While Margaret Murray's forthrightness and salty language may not have been regarded as political assets, they were qualities her readers welcomed, despite her disregard for grammar and other niceties of language. Unafraid to speak her mind, she chastised the Premier of British Columbia for continuing a coalition with the provincial Tories. To her family's dismay, she ran as a Social Credit candidate in Peace River in the 1945 provincial election. In fact, her son Dan, then running the Lillooet paper, used the front page to warn readers that Margaret Murray was related to the family only by blood! She lost, but won the majority of Fort St. John polls. This was her last foray into politics until winning a seat on the Fort St. John town council in 1958.

Her husband's political career led to increased responsibilities at the papers for Margaret Murray. Never short of an opinion for editorials, she also didn't hesitate to actively solicit advertising, going so far as to dress chickens for the local butcher to free him time to take out space in the paper. Her editorials were reprinted in other papers, letting readers across the country share in the laughter or outraged responses they evoked. Articles about her in national magazines, appearances on CBC television, and her own half-hour, twice a month television program followed. Honours came her way in 1971, with membership in the Order of Canada and an honourary Doctor of Laws. The increased public attention eased her sense of loss after George's death in 1961, and she remained active in publishing. After all, she still had something to say, "that's fur damshur".

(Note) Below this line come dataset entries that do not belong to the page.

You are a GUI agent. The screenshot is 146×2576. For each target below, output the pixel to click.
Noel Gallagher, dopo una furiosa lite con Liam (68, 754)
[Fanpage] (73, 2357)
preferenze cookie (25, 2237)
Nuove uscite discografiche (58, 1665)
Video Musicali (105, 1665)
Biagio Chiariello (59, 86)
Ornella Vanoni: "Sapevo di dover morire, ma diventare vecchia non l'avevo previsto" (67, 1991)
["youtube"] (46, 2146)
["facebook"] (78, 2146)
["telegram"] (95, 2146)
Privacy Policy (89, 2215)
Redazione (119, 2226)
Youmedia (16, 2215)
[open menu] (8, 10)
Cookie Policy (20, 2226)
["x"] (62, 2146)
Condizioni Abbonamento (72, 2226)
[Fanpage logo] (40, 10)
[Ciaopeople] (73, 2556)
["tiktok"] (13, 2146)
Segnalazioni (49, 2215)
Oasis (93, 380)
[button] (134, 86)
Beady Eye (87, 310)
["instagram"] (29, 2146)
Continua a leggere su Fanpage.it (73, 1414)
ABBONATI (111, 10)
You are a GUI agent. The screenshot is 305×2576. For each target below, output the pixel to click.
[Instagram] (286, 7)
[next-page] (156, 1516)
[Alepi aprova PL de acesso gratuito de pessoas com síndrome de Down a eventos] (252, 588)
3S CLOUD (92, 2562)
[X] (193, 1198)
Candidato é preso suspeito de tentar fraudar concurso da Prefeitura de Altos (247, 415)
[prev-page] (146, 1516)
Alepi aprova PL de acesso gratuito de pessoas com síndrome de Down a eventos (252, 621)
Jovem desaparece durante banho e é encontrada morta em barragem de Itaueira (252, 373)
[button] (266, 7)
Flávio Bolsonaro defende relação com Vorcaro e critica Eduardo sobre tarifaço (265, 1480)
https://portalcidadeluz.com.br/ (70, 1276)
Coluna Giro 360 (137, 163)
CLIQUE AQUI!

Selected Publications By or About Margaret Murray

Beattie, Earle. -- "The Rebel Queen of the Northwest." -- Chatelaine. -- Vol. 25, no. 5 (May 1952). -- P. 16-17, 78+.

House, Jackson. -- "Ma Murray: The Salty Scourge of Lillooet." -- Maclean's. -- Vol. 79 (March 19, 1966). -- P. 18, 48, 50.

Keddell, Georgina. -- The Newspapering Murrays. -- Halifax, N.S.: Goodread Biographies, 1984. -- 302 p.

"Ma Murray's Bridge River-Lillooet News." -- A History of Weekly Newspapers of British Columbia. -- Mission City? B.C.: British Columbia Weekly Newspapers Association, 1972. -- P. 60-61.

MacEwan, Grant. -- "Margaret "Ma" Murray: Spearing for the Truth." -- Mighty Women: Stories of Western Canadian Pioneers. -- Vancouver: Greystone Books, 1995. -- P. 253-260

McKenna, J. Louis. -- "The Strength of the Weeklies." -- Atlantic Advocate. -- Vol. 56, no. 12 (August 1966). -- P. 18-23

O'Clery, Jean. -- "Murray, Margaret Teresa." -- Canadian Encyclopedia. -- Edmonton: Hurtig Publishers, 1988. Vol. 3, p. 1407.

Sauerwein, Stan. -- "Ma Murray : the story of Canada’s crusty queen of publishing." -- Canmore, AB : Altitude Pub. Canada, c 2003. -- 135p.